Probabilistic Analysis vs Time Series Analysis

Wednesday, December 14th, 2011

Can EasyFit be used to analyze time series data? To answer this question we recently received from a customer, we will shed some light on the differences between the probabilistic analysis and time series analysis.

When dealing with time series data, you usually have as an input a set of (time, value) data pairs indicating the consecutive measurements taken at equally spaced time intervals. The goal of time series analysis is to identify the nature of the process represented by your data, and use it to forecast the future values of the time series being analyzed.

A widespread application of such an analysis is weather forecasting: for more than a century, hundreds of weather stations around the world record various important parameters such as the air temperature, wind speed, precipitation, snowfall etc. Based on these data, scientists build models reflecting seasonal weather changes (depending on the time of the year) as well as the global trends – for example, temperature change during the last 50 years. These models are used to provide weather forecast for government and commercial organizations. In a typical forecast, the predicted values are not assigned probability: “In May, the maximum daily air temperature is expected to be 22 degrees Celsius.”

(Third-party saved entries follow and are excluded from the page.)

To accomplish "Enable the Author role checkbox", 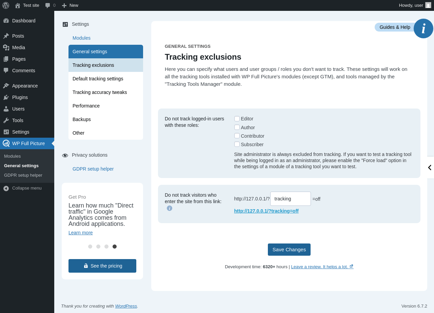I will (x=237, y=127).
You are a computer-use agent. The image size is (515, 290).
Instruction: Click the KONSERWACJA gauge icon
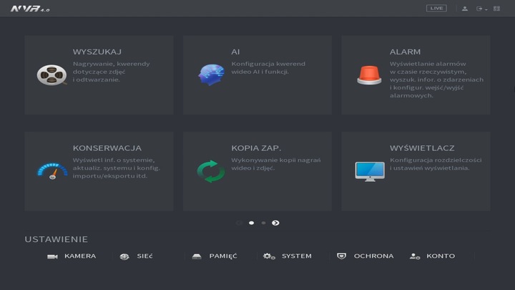click(x=52, y=170)
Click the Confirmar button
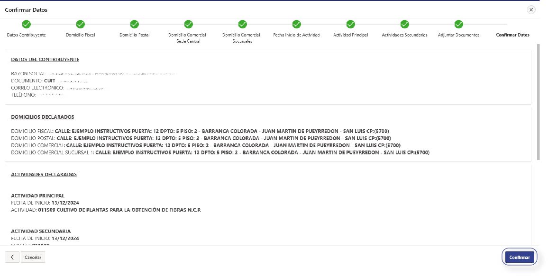548x276 pixels. [x=520, y=257]
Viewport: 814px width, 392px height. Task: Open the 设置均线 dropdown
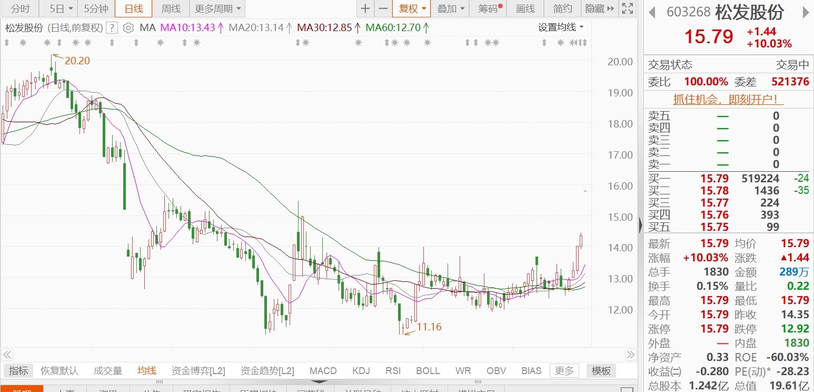point(561,27)
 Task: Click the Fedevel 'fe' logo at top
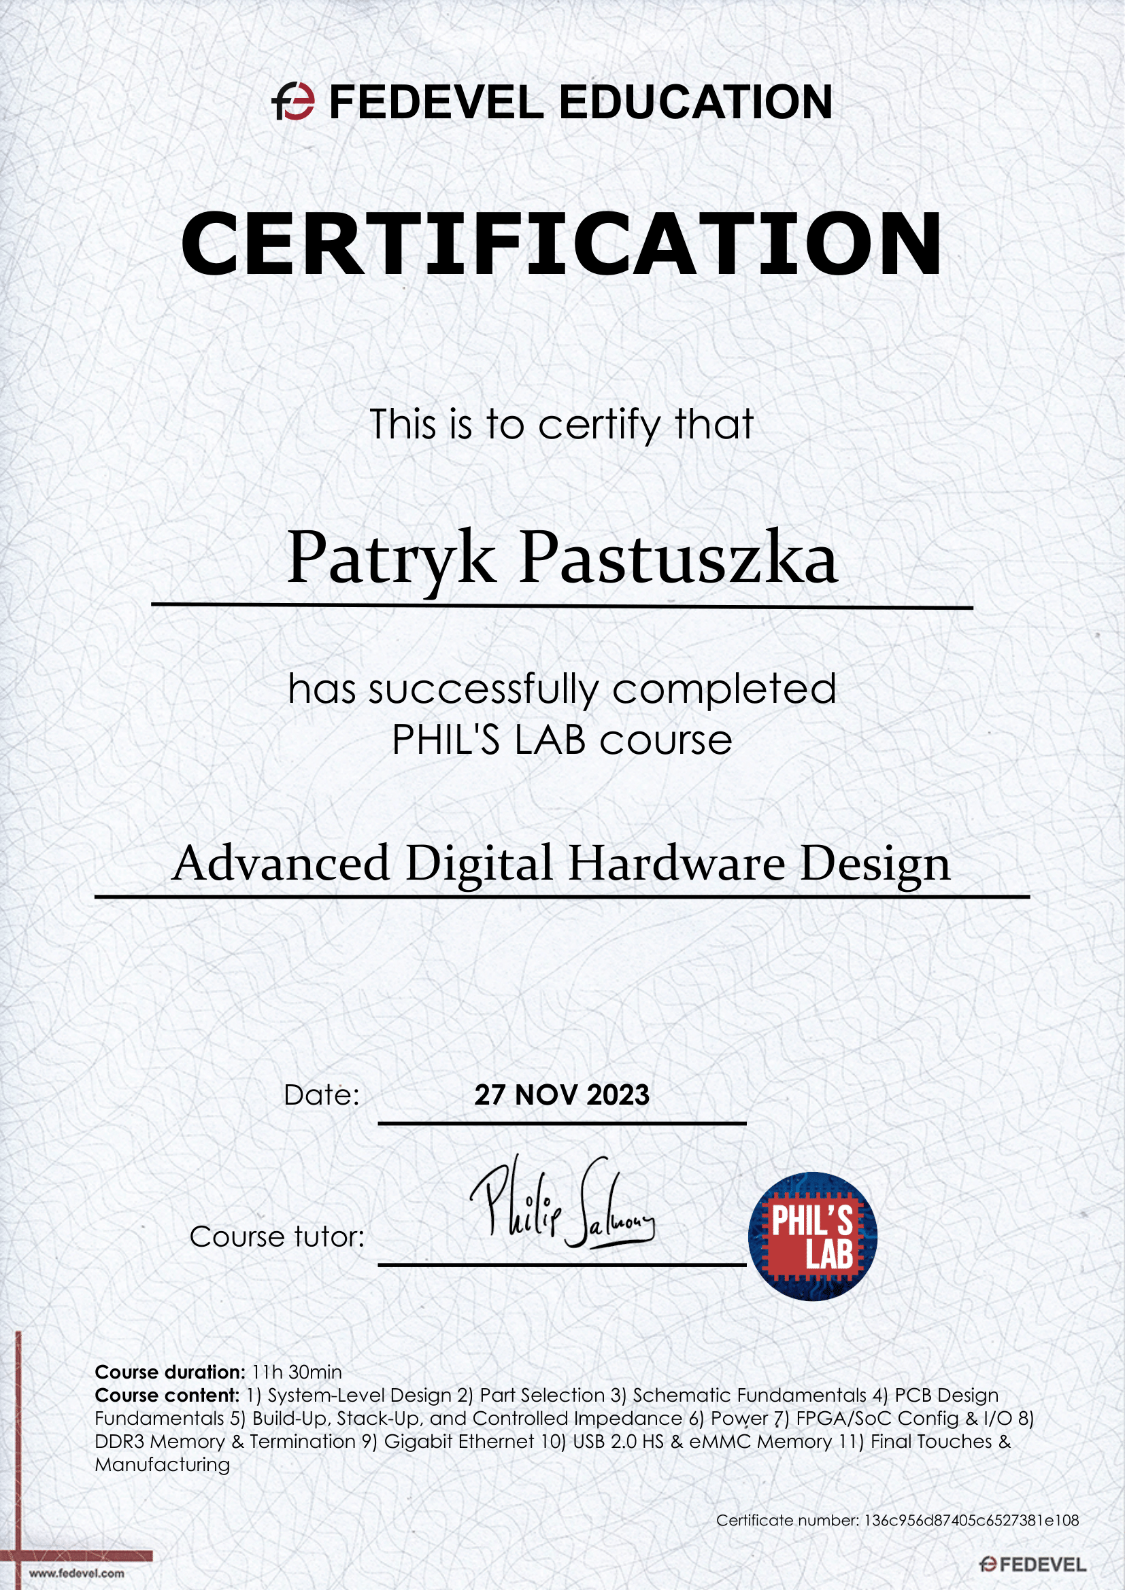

In contrast to the predictions based on time series analysis, when performing probabilistic analysis, you get not just a single value as a forecast, but a probabilistic model that accounts for uncertainty. In this scenario, you would obtain a continuous range of values and assigned probabilities. Of course, for real world applications, it is more practical to deal with specific values, so the probabilistic models are used to obtain predictions at fixed probability levels. Considering the above example, a forecast might look like: “In May, the maximum daily air temperature will be 22 degrees Celsius with 95% probability.”

So can distribution fitting be useful when analyzing time series data? The answer depends on the goals of your analysis – i.e. what kind of information you want to derive from your data. If you want to understand the connection between the predicted values and the probability, you should fit distributions to your data (just keep in mind that in this case the “time” variable will be unused). On the other hand, if you need to identify seasonal patterns or global trends in your data, you should go with the “classical” time series analysis methods.

EasyFit Used for Probabilistic Currency Forecasting

Monday, February 21st, 2011

Because risk and uncertainty are a part of literally all areas of our life, with the finance being one of the most important areas, scientifically based risk management methods are gaining more and more popularity among the finance industry professionals. Currency fluctuations affect all businesses dealing with multiple currencies, so having at least some degree of certainty about the future exchange rates can be a significant success factor for any international enterprise. A wide range of currency forecasting methods have been developed, however, not many of them can pretend to be reliable in the long run: most algorithms only work for a short period of time, and need to be tweaked as the market conditions change.

Brijen Hathi, a Research Fellow at the Planetary & Space Sciences Research Institue, performs his own research in the field and publishes the results in the Currency Forecasting Blog. The forecasting methodology employed by Mr. Hathi is in part based on the same techniques used in probabilistic risk analysis. Like with most modern forecasting methods, in this approach, he uses historical data to predict the future, but the big difference here is that he also assigns specific probabilities to the predictions. For example, for a US-based company doing business in the UK, it doesn’t really matter what the exact GBP/USD exchange rate is going to be during the next 30 days, as long as it stays within a specific interval with a high probability (95% or more). Recently Mr. Hathi has published an article highlighting the use of EasyFit to model pricing probability of the Pound Sterling versus the US Dollar from historical data. It is fascinating to see how EasyFit is being used in (what we believe) a truly scientific approach to data analysis, and we hope to see new developments in this area soon.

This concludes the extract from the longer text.